OS PRÊMIOS E CASTIGOS DA VIDA FUTURA

E chegamos ao ponto capital, pois por mais incrédulo e pagão que tu sejas, também admitirás este raciocínio. Indubitavelmente, tu já ouviste falar dos rios Cocito e Periflegonte, da água da lagoa Estígia e do Tártaro que dista da terra o quanto a terra do céu e de muitos gêneros de castigo. Porque, embora os gentios não tenham podido dizer como são realmente estas coisas, no final como que guiados unicamente pela razão e pelo que ouviram dos nossos dogmas, com efeito, ainda tiveram como que um vislumbre do juízo, e encontrarás especulações de todos os poetas, filósofos e historiadores acerca destas verdades. E também já ouvistes falar de campos Elíseos e de ilhas afortunadas e campinas e mirtos e aura delicada e abundante fragrância, que dançam, e dos coros que vivem ali, vestidos de branca roupagem, entoam certos hinos, e que a bons e a maus espera, de modo absoluto, o merecido, depois da viagem da presente vida.

Pois bem, com estes pensamentos como pensas que vivem os bons e os maus? Não é verdade que os maus, que se envolvem com estes prazeres, ainda supondo que os gozem sem dor e tudo na vida lhes saia a contento, sentem-se aguilhoados, como por um açoite, pelos remorsos de sua consciência e o temor dos tormentos que os esperam; os bons, ao contrário, por maiores calamidades que tenham que sofrer, têm, como disse Píndaro (frag.233), a esperança como nutriz, que não os deixa sentir os males da vida presente?

De sorte que, ainda por este lado, o prazer da virtude é maior que o prazer do pecado.
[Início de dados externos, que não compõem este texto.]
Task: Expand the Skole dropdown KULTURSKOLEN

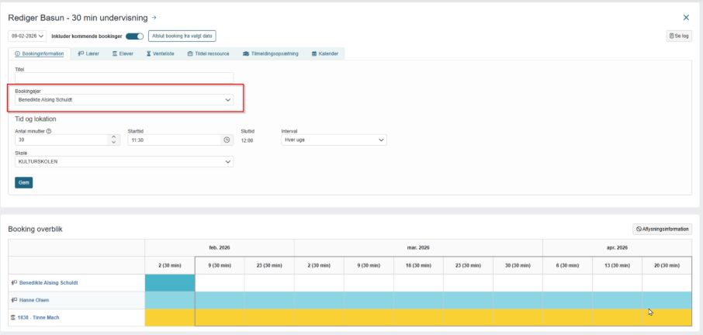Action: click(124, 161)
Muito melhor é efetivamente, começar por trabalhos momentâneos e terminar em descanso sem fim, que não gozar em um momento de prazeres aparentes e terminar nos tormentos mais amargos e insuportáveis. Enfim, se a tudo isto se adiciona o que já está assentado e concordado, a saber, que a vida virtuosa é também neste mundo mais agradável, não será forçoso façamos agora o que no começo do meu discurso eu disse: que lastimemos os que choram estes bens? Não. Não merece certamente teu filho que o lastimemos, mas que o aplaudamos e coroemos, como alguém que se elevou a uma vida sem tormentas e a um porto tranqüilo.